Task statement = From the line that contains "The width and" through the line that contains "Expand the Select", output every line of the listing below exactly and leave out all the rest.
==========
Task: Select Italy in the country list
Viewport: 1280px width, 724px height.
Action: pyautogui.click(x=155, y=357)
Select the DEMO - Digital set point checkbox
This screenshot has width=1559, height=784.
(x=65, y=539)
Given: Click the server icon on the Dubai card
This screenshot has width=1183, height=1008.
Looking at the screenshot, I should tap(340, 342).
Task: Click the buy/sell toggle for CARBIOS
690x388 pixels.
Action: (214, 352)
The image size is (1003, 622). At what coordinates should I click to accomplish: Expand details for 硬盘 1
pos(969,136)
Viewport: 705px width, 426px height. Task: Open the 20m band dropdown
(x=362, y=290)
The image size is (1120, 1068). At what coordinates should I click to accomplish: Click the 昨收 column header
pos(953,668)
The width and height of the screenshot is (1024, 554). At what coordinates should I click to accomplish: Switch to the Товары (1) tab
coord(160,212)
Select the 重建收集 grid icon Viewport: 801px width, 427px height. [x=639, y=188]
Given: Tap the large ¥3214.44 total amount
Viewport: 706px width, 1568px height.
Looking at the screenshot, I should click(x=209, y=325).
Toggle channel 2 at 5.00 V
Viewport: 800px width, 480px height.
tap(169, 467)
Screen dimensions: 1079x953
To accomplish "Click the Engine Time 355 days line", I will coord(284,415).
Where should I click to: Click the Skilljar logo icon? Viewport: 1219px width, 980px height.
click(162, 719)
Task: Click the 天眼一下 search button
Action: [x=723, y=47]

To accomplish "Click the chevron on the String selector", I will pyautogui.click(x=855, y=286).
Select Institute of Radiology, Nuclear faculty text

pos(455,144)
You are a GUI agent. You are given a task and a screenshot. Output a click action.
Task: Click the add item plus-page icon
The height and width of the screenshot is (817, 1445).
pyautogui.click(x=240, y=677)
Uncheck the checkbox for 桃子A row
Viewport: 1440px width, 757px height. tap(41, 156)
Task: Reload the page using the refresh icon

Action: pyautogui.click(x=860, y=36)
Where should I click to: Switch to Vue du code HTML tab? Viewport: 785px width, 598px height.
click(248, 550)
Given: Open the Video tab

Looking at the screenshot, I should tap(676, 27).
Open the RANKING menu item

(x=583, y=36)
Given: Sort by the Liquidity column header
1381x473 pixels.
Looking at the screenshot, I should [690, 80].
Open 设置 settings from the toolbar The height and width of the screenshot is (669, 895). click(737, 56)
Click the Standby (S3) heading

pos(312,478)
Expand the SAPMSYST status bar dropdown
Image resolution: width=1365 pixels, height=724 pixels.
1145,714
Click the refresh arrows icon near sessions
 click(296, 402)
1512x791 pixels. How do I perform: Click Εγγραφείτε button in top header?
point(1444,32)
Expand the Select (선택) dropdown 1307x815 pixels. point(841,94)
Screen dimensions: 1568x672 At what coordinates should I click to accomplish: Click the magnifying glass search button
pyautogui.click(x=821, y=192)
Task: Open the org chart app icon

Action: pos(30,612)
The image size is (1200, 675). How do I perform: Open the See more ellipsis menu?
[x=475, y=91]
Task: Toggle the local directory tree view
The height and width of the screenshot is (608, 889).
==========
Solved problem =
The width and height of the screenshot is (1024, 554). At what coordinates should I click to accomplish: Switch to the Товары (1) tab
coord(160,212)
Select the 重建收集 grid icon Viewport: 801px width, 427px height. [x=639, y=188]
Given: Tap the large ¥3214.44 total amount
Viewport: 706px width, 1568px height.
Looking at the screenshot, I should click(x=209, y=325).
Toggle channel 2 at 5.00 V
Viewport: 800px width, 480px height.
tap(169, 467)
Screen dimensions: 1079x953
To accomplish "Click the Engine Time 355 days line", I will coord(284,415).
Where should I click to: Click the Skilljar logo icon? Viewport: 1219px width, 980px height.
click(162, 719)
Task: Click the 天眼一下 search button
Action: [x=723, y=47]

To accomplish "Click the chevron on the String selector", I will pyautogui.click(x=855, y=286).
Select Institute of Radiology, Nuclear faculty text

pos(455,144)
You are a GUI agent. You are given a task and a screenshot. Output a click action.
Task: Click the add item plus-page icon
The height and width of the screenshot is (817, 1445).
pyautogui.click(x=240, y=677)
Uncheck the checkbox for 桃子A row
Viewport: 1440px width, 757px height. tap(41, 156)
Task: Reload the page using the refresh icon

Action: pyautogui.click(x=860, y=36)
Where should I click to: Switch to Vue du code HTML tab? Viewport: 785px width, 598px height.
click(248, 550)
Given: Open the Video tab

Looking at the screenshot, I should tap(676, 27).
Open the RANKING menu item

(x=583, y=36)
Given: Sort by the Liquidity column header
1381x473 pixels.
Looking at the screenshot, I should [690, 80].
Open 设置 settings from the toolbar The height and width of the screenshot is (669, 895). click(737, 56)
Click the Standby (S3) heading

pos(312,478)
Expand the SAPMSYST status bar dropdown
Image resolution: width=1365 pixels, height=724 pixels.
1145,714
Click the refresh arrows icon near sessions
 click(296, 402)
1512x791 pixels. How do I perform: Click Εγγραφείτε button in top header?
point(1444,32)
Expand the Select (선택) dropdown 1307x815 pixels. point(841,94)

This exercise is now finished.